## Directions
Could you give back every record below exactly, leaving out the pictures?

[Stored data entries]

══════

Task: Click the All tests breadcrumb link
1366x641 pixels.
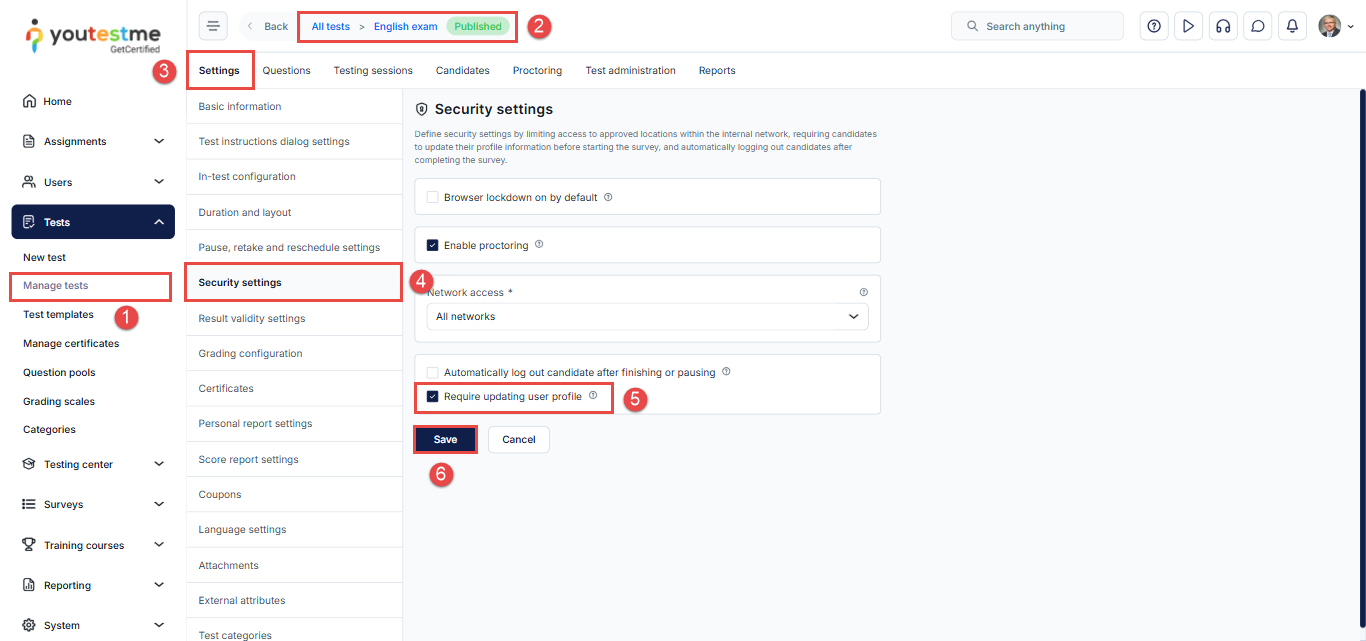Action: 330,26
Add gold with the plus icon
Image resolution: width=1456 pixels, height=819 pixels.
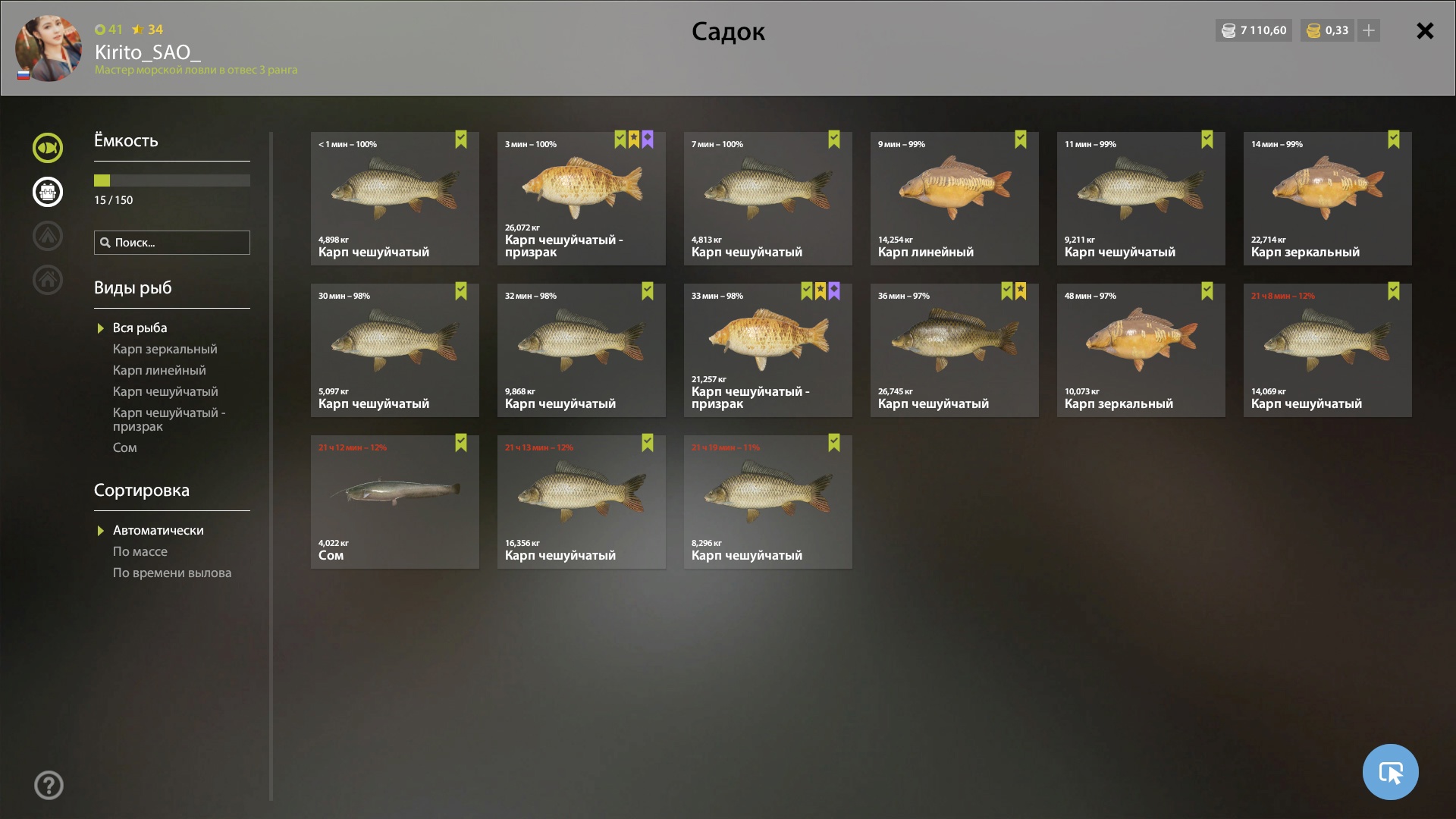click(1368, 30)
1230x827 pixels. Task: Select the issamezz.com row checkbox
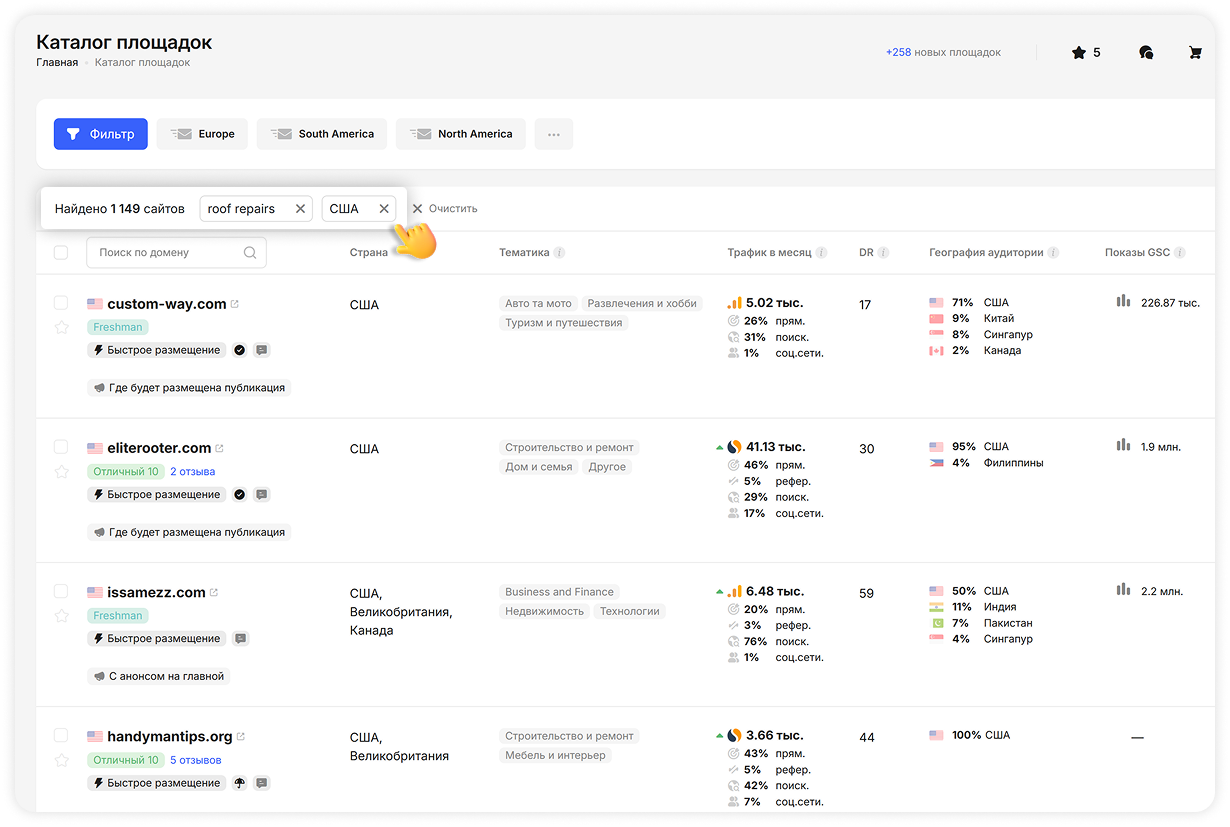click(x=61, y=591)
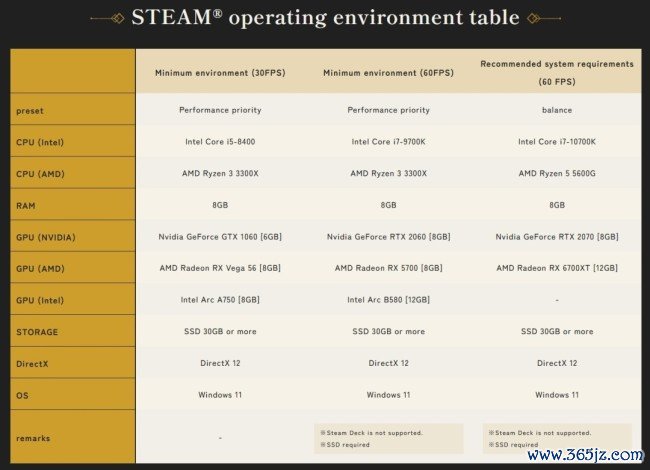Select the GPU (NVIDIA) row label
The width and height of the screenshot is (650, 470).
point(46,237)
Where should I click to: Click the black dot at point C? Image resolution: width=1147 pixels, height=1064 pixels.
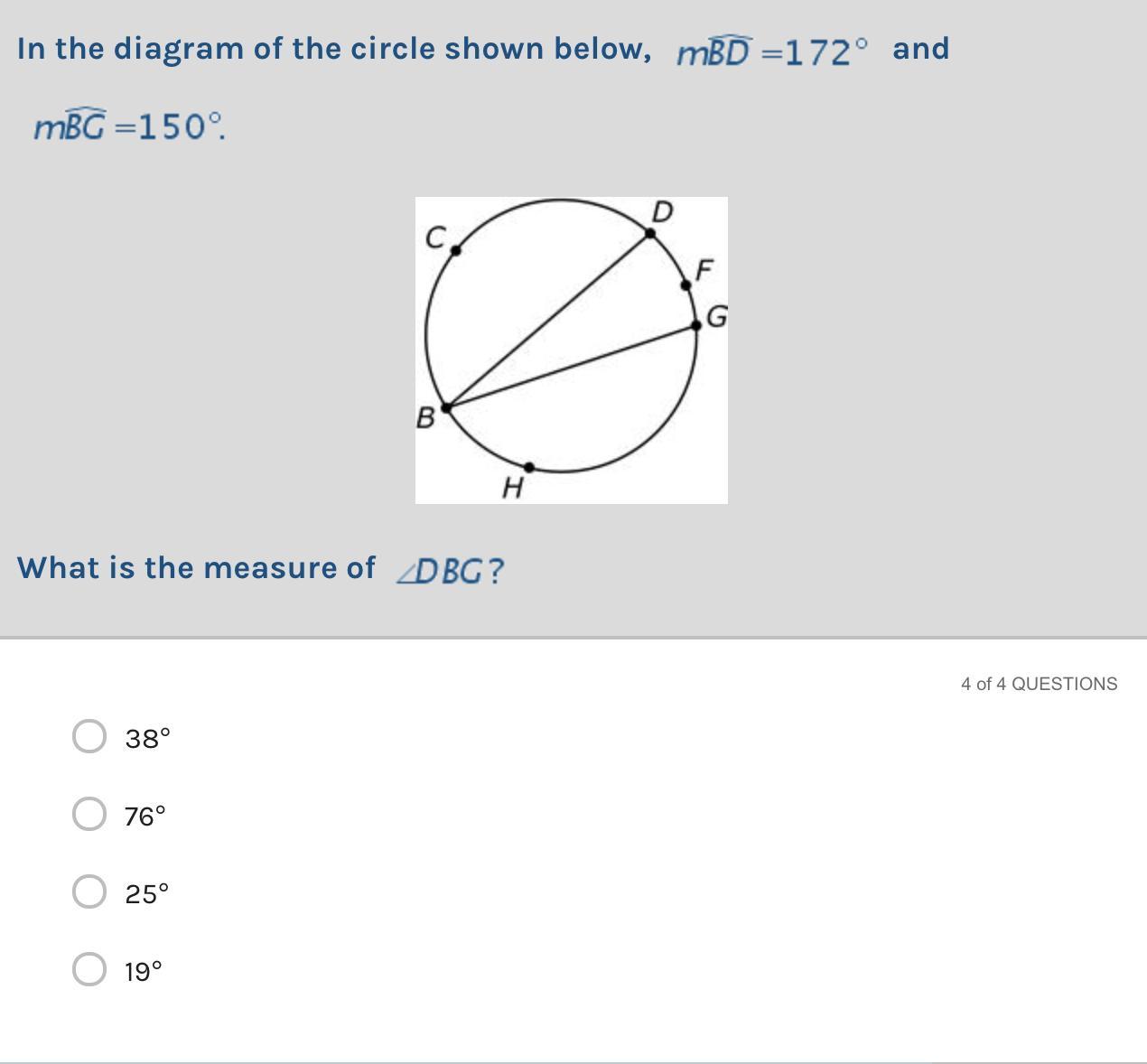click(455, 250)
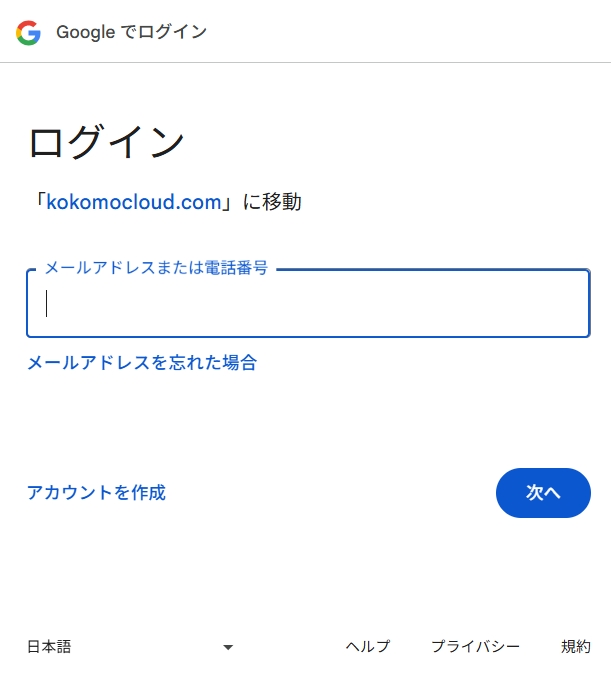The width and height of the screenshot is (611, 677).
Task: Click the メールアドレスまたは電話番号 field label
Action: [156, 269]
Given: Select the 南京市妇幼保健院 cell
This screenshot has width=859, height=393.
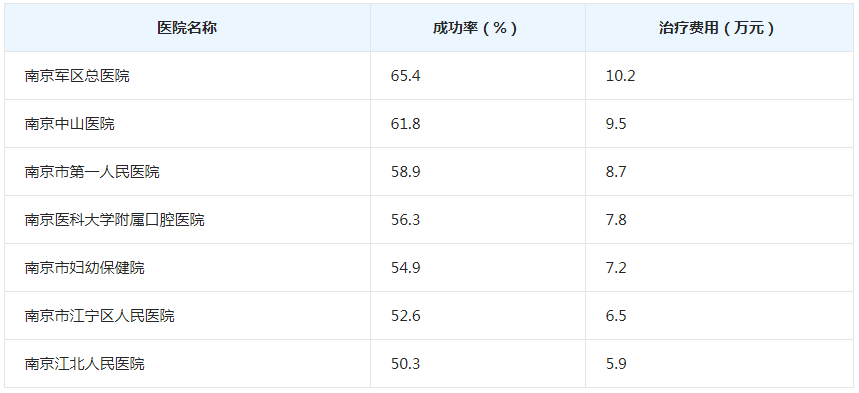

══════

## Answer to the exercise
Task: Click the All tests breadcrumb link
1366x641 pixels.
Action: 330,26
Add gold with the plus icon
Image resolution: width=1456 pixels, height=819 pixels.
click(1368, 30)
1230x827 pixels. Task: Select the issamezz.com row checkbox
click(x=61, y=591)
Select the GPU (NVIDIA) row label
The width and height of the screenshot is (650, 470).
point(46,237)
Where should I click to: Click the black dot at point C? Image resolution: width=1147 pixels, height=1064 pixels.
click(455, 250)
The width and height of the screenshot is (611, 677).
Task: Click the メールアドレスまたは電話番号 field label
Action: [156, 269]
Given: Select the 南京市妇幼保健院 cell
This screenshot has width=859, height=393.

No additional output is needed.